Während die ganze Welt Lockdowns und restriktive Beschränkungen einführte, ging ein kleines skandinavisches Land, das sich dem Panikmodus konsequent entzog, einen anderen Weg. In Schweden setzt man seit Beginn der Pandemie auf Freiwilligkeit und den Schutz gefährdeter Gruppen. Dieser Weg wurde hart kritisiert und führte zunächst auch zu einer im Vergleich hohen Sterblichkeit.

Nun, momentan scheinen die Schweden auf der Corona-Siegerstraße zu sein. Während nämlich in praktisch allen Lockdown-Ländern die Corona-Zahlen in die Höhe schnellen und man von einer zweiten Welle spricht, bleiben die Zahlen der Infizierten in Schweden konstant niedrig. Offensichtlich ist dort tatsächlich so etwas wie Herdenimmunität eingetreten. Leider reagiert man in Österreich auf die steigenden Zahlen gleich wie im März. Man setzt betretene Mienen auf und gibt salbungsvolle Pressekonferenzen, bei denen man mit der Einführung von Restriktionen droht und diese dann auch tatsächlich umsetzt. Koste es, was es wolle! Währenddessen macht sich in der Gesellschaft ein unsympathisches „Vernaderertum“, das an dunkle Zeiten erinnert, breit. Wer hat wo eine Party gefeiert. Wer hat wo seine Maske nicht vorschriftsmäßig getragen. Die böse Jugend, die bösen Urlauber, die bösen Städter sowieso. Das sind die Fragen, die uns zunehmend beschäftigen.
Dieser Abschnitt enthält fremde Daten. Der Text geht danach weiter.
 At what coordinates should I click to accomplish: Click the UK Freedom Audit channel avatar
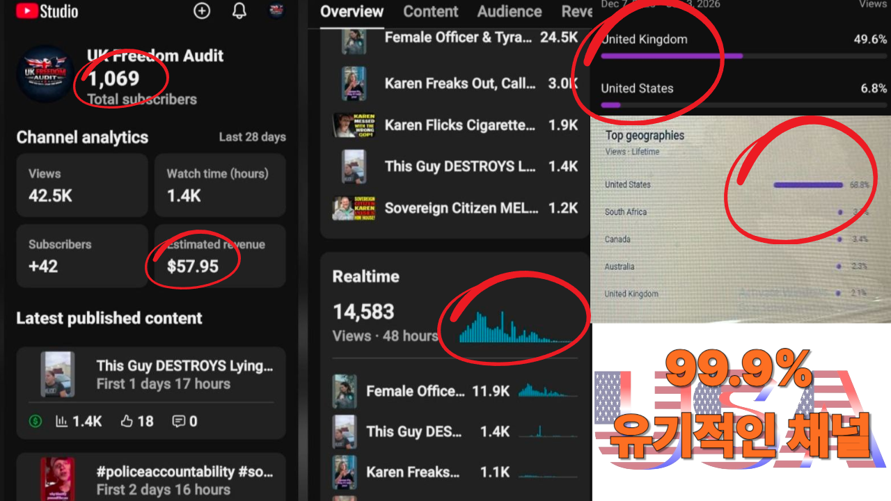click(x=45, y=74)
Ganz zu schweigen von den Verschwörungstheorien, die in die Mitte der Gesellschaft vordringen und drohen, uns in die Glaubenswelt des Mittelalters zurück zu katapultieren.

Dabei sollten wir uns fragen, warum uns die Regierung den Weg der schwedischen Freiwilligkeit nicht zutraut. Wir sollten uns fragen, ob Beschränkungen und Verbote uns tatsächlich in die richtige Richtung führen. Und wir sollten uns fragen, warum der schwedische Weg kategorisch abgelehnt wird.